L’Association Nationale de Prévention en Alcoologie et Addictologie (Anpaa) a attaqué en référé le site de Heineken.fr pour violation de la législation sur la publicité pour l’alcool.
Cet article n’autorise la publicité en faveur de l’alcool que sur certains supports : presse écrite, radio, affiches ou enseignes, messages et circulaires commerciales des fabricants, catalogues et brochures envoyés par les fabricants, producteurs et négociants, les voitures utilisées pour les opérations de livraison, les fêtes et foires traditionnelles, les stages d’initiation oenologique et les « goodies ».
De fait, se pose le problème des publicités en faveur de l’alcool sur le net, «support» (si c’en est un) non listé par la loi Evin.
Elle a été éditée en 1991, à une époque où le web était surtout traité dans les émissions de science-fiction.
Heineken avance néanmoins plusieurs arguments pour sa défense, notamment que «son action entre dans les prévisions de l’article [précité] qui autorise les fabricants à diffuser des messages, circulaires commerciales sans en préciser le support».
Par ailleurs, «de nombreux producteurs, fabricants, commerçants, organismes interprofessionnels de viticulteurs en font usage» et cette pratique serait conforme à la liberté de circulation des marchandises en Europe.
Le brasseur cite encore un rapport du Conseil d’État de 1998 (Internet et les réseaux numériques, Collection « études du Conseil d’État »).

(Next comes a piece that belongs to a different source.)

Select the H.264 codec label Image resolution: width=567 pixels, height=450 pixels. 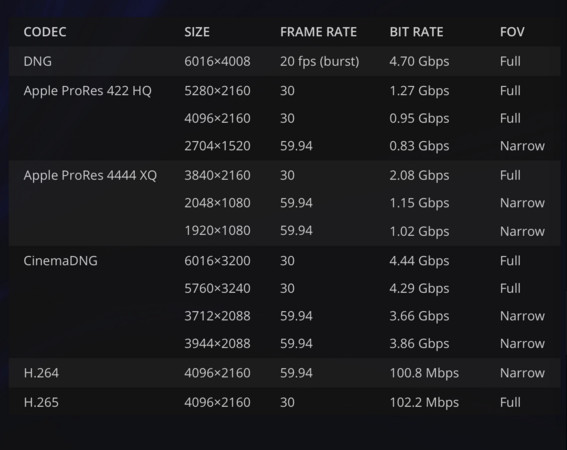41,373
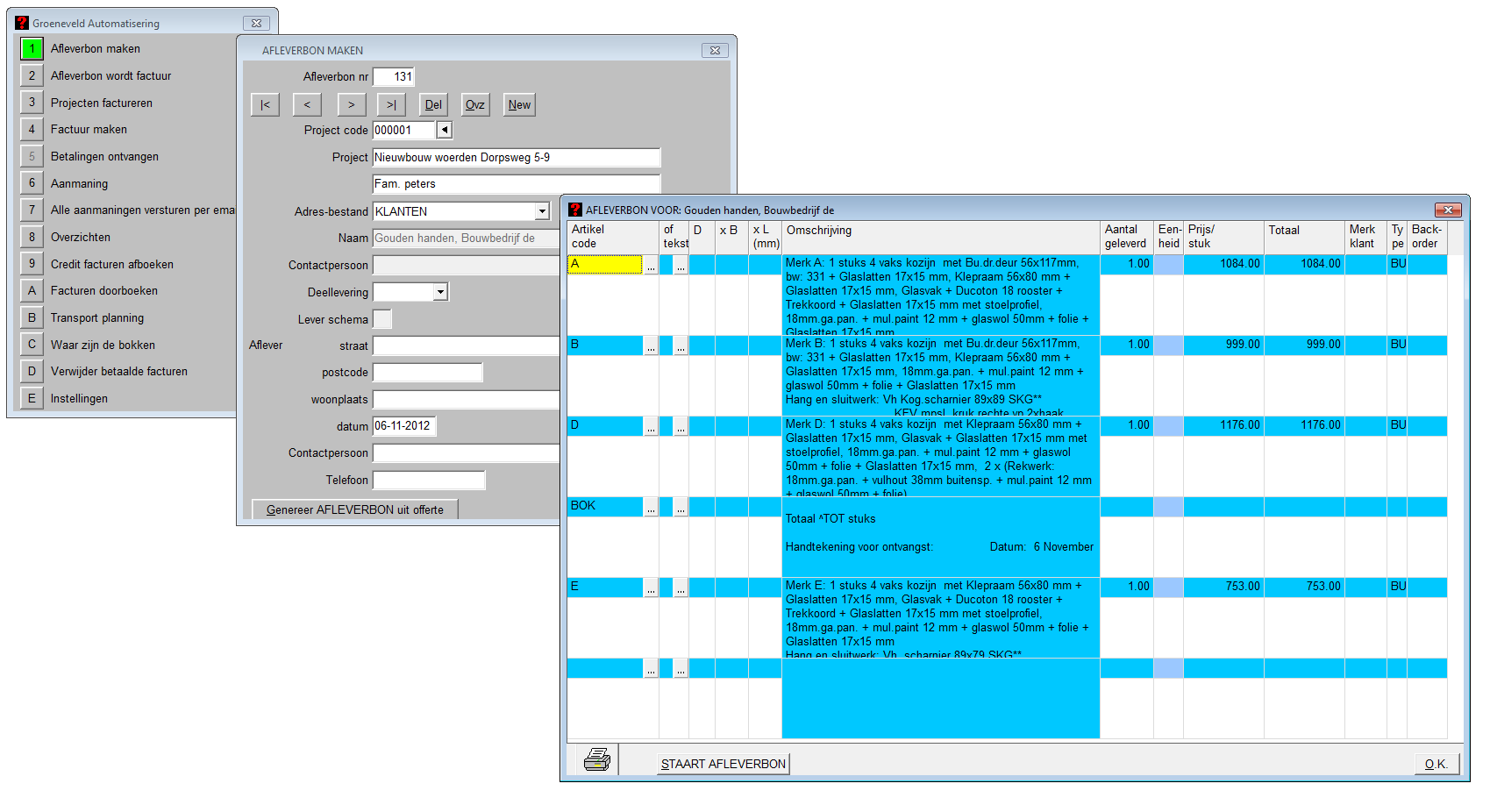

La justice administrative, prenant appui sur les travaux parlementaires qui évoquaient le cas du minitel, y indique qu’il serait raisonnable de considérer que «l’interdiction de la publicité en faveur de l’alcool ne vaut pas pour les services en ligne».
Aussi légitimes que soient les recommandations du Conseil d’État, les messages électroniques mis à disposition sur site internet ne sont nullement visés par la liste précitée et doivent donc être exclus.
Et «Il n’appartient pas au juge de statuer en fonction de la loi à faire sauf à empiéter sur la compétence du Parlement» signale encore le juge qui rappelle que malgré «un lobbying intense des producteurs et commerçants de boissons alcooliques», le parlement n’a jamais jugé opportun de modifier par la suite la liste à l’occasion de multiples débats sur ces questions.
Par ailleurs, la Cour de justice européenne a reconnu comme légitime des restrictions, à la publicité télévisée, «proportionnée aux objectifs de santé publique poursuivis par la législation».
Enfin, ce n’est pas parce que la pratique est généralisée et ancienne qu’elle rend le comportement manifestement légal.